AHAHA! Has it been three now?  

Shelley, you are banned until you find me a mermaid for my tank


----------



## Chappy

You're banned Alex until I get Kathie's!!!!!


----------



## Claudia

Shelley u r sooooo banned because u still not getting Alex that mermaid  lol


----------



## Chappy

Don't even get me STARTED on banning you, Claudia!!!! Okay, here goes....Ban Claudia for keeping the new baby in a 40 gallon long breeder tank for 4 months!!!!!

But don't EVER ban Claudia for being such an AWESOME puppy mommy  She ROCKS


----------



## Adz1

-N/A- banned for having a flat fish fetish...

Alex banned for bailing on the rays....


----------



## Claudia

Adrian is banned for trying to get Alex to take the rays when he wants a mermaid


----------



## SeaHorse_Fanatic

Claudia banned for staining my carpet with grape soda pop during the bbq (inside joke).


----------



## Claudia

hahahhahah Seahorse fanatic is banned for no helping me with my saltwater tank


----------



## Jasonator

Claudia is banned for coming over on time and prepared with buckets to give good home to a few of my out-of-place fish this morning.
banned in a good way?!!


----------



## rich16

Jasonator is banned for having out of place fish!


----------



## noisetherapy

Rich16 is banned for being from the wrong side of Delta!

(ND!!!!!!!)


----------



## Chappy

Can't be just do a big global ban of Anthony and accept that he probably has done something to everyone to earn it!!!!!


----------



## target

-N/A- is banned for being very vague with her ban.


----------



## Claudia

I banned target cause i am so jealous of the beautiful stands he makes


----------



## monkE

Claudia is banned because i don't have a good enough reason


----------



## Chappy

I'm banning Rommel for not telling me about the Alex Piwowarski Cobalt Discus he's selling.


----------



## April

I ban Shelley for being a fish thief!


----------



## Acipenser

I ban April for being too nice ! and for giving service above and beyond !


----------



## Chappy

I ban April for checking my purse before I left on Saturday!!! Of COURSE I had a fish in there....the cooler was FULL!!!!!

MATERIAL PROVIDED
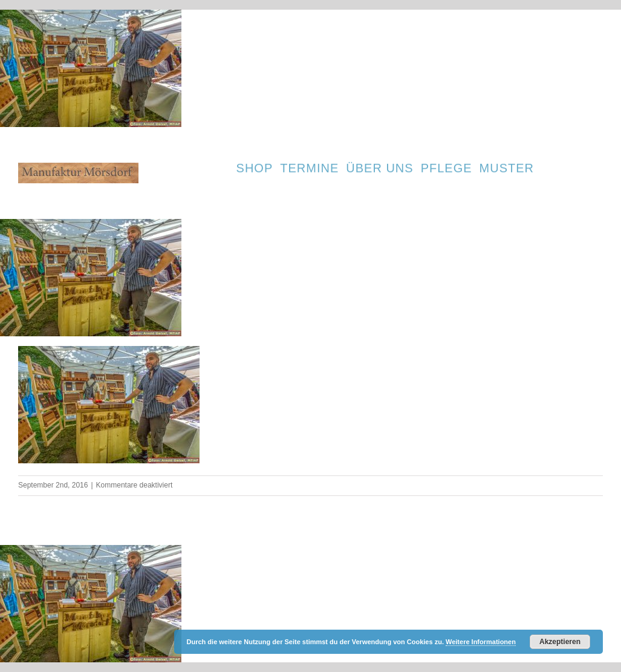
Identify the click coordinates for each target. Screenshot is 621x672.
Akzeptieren (560, 642)
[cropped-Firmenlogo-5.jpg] (78, 167)
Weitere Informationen (481, 642)
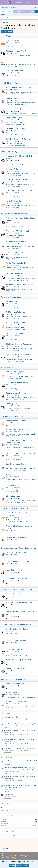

TO-DO LIST
[1] Decide whether each statement agrees with the ban thread, answering yes or no and quoting the deciding words: (a) Claudia kept the new baby in a 40 gallon long breeder tank for four months; (b) SeaHorse_Fanatic's carpet was stained with orange soda; (c) Claudia bans target out of jealousy over the tanks target builds.
[2] Reproduce verbatim the part of the ban thread between "Claudia is banned for" and "of place fish!", inclusive.
None of the data matter for this exercise.

THE REPLIES
[1]
(a) Yes: "keeping the new baby in a 40 gallon long breeder tank for 4 months"
(b) No: "staining my carpet with grape soda pop during the bbq"
(c) No: "i am so jealous of the beautiful stands he makes"

[2]
Claudia is banned for coming over on time and prepared with buckets to give good home to a few of my out-of-place fish this morning.
banned in a good way?!!


----------



## rich16

Jasonator is banned for having out of place fish!